● **Your objective**: Reproduce the following records word for word, leaving out the pictures.

● **Material shown**:
BEGIN
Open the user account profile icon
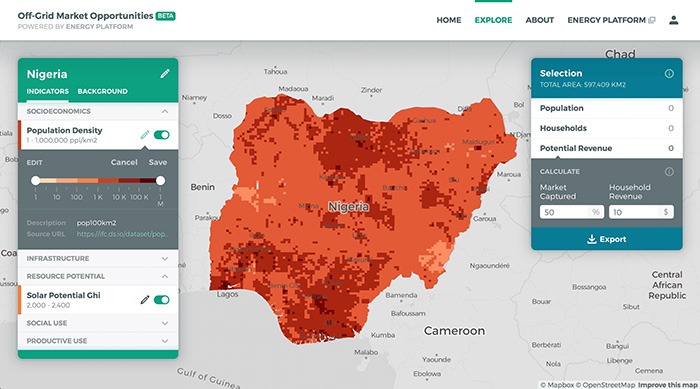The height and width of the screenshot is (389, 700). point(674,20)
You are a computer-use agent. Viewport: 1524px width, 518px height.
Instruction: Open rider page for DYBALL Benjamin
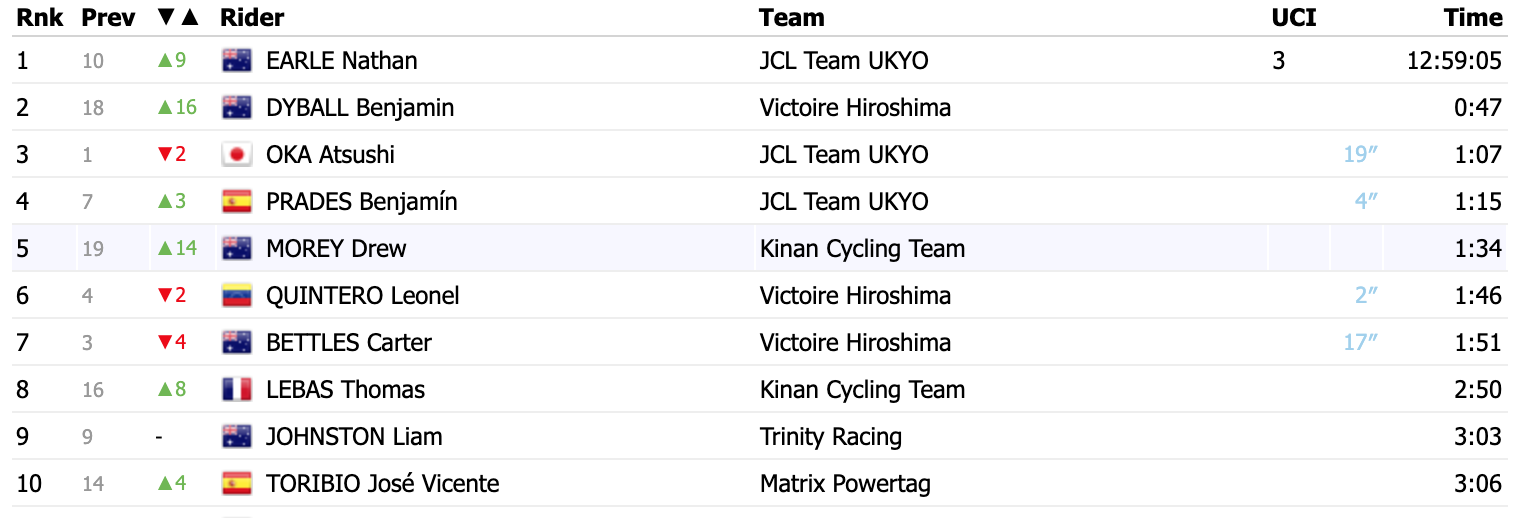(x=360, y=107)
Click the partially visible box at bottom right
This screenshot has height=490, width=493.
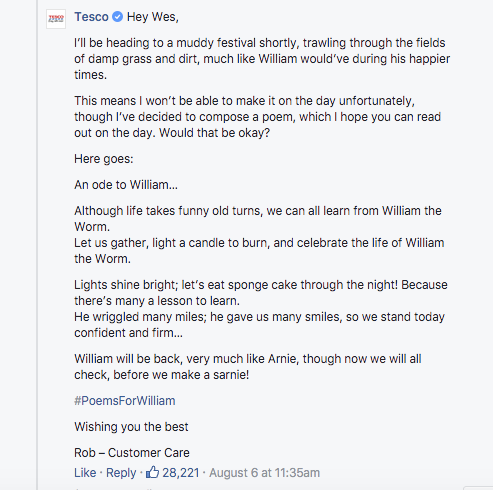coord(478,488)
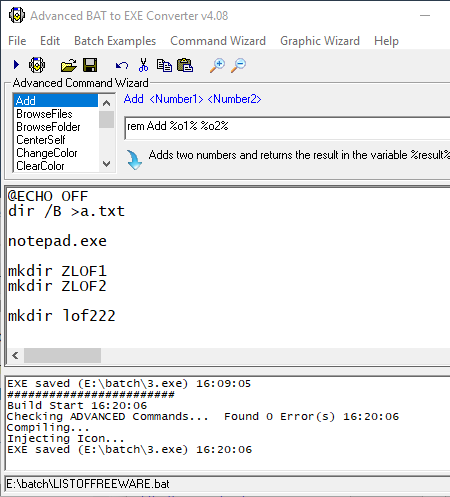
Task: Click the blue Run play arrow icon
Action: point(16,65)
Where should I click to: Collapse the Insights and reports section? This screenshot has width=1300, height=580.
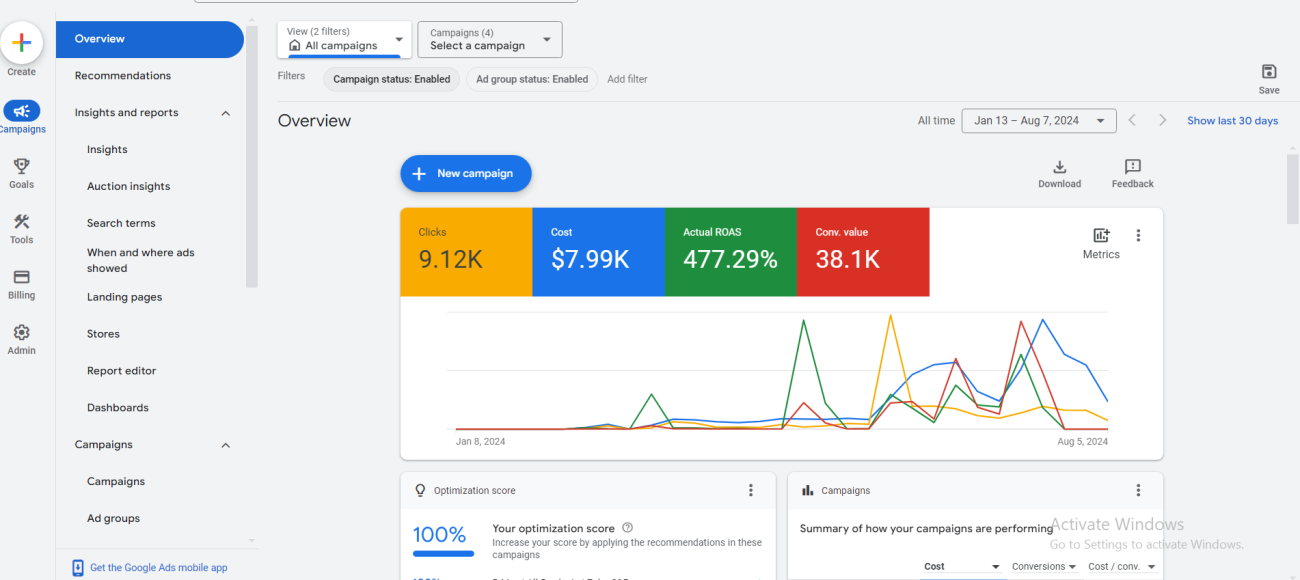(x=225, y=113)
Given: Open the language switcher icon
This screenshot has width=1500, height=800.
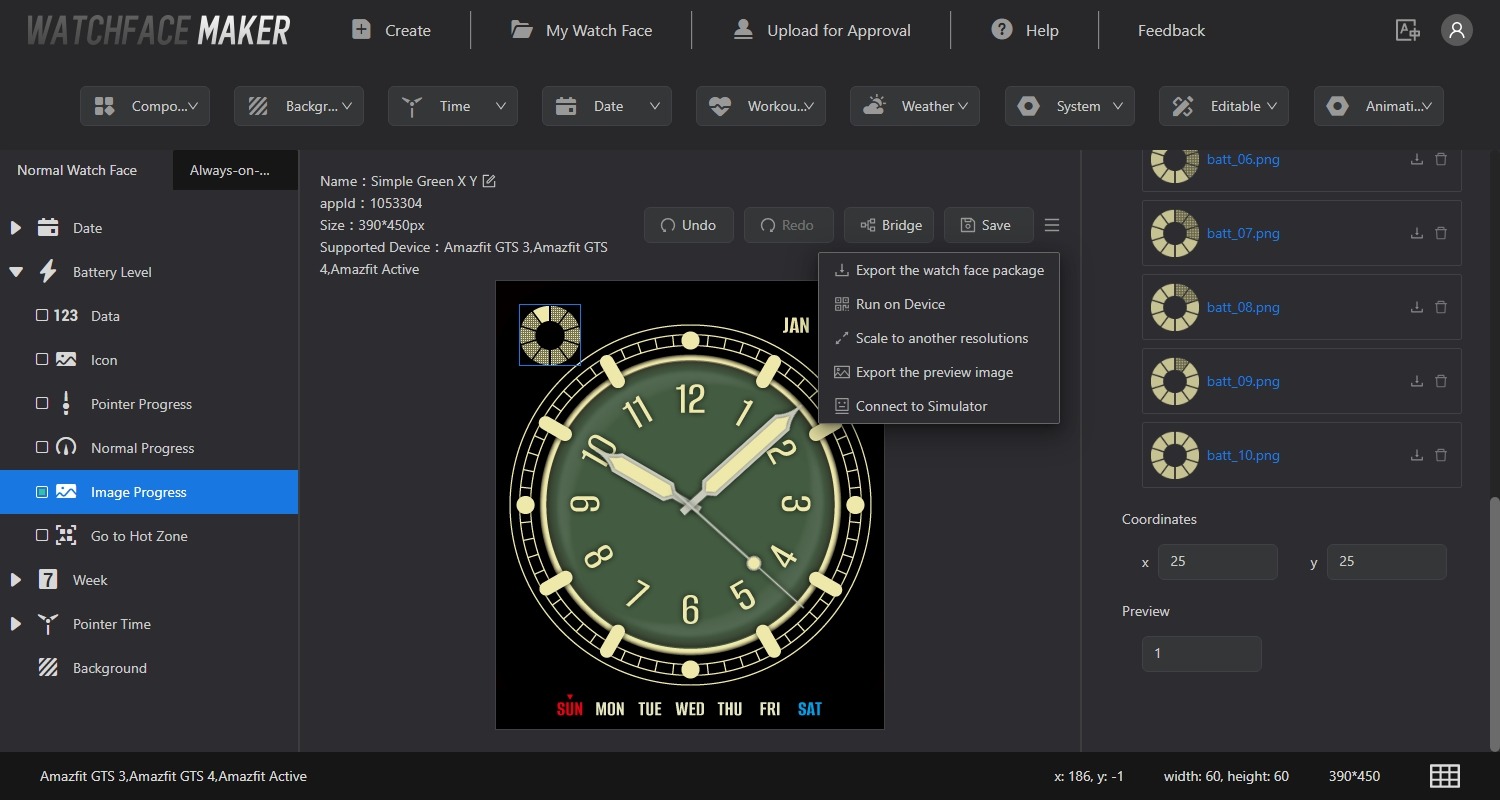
END
● **Solution to this exercise**:
Open the user account profile icon
The height and width of the screenshot is (389, 700). point(674,20)
You are a computer-use agent. Viewport: 1524px width, 518px height.
Instruction: Open rider page for DYBALL Benjamin
(x=360, y=107)
Click the partially visible box at bottom right
This screenshot has height=490, width=493.
coord(478,488)
Task: Click the blue Run play arrow icon
Action: point(16,65)
Where should I click to: Collapse the Insights and reports section? This screenshot has width=1300, height=580.
(x=225, y=113)
Given: Open the language switcher icon
This screenshot has width=1500, height=800.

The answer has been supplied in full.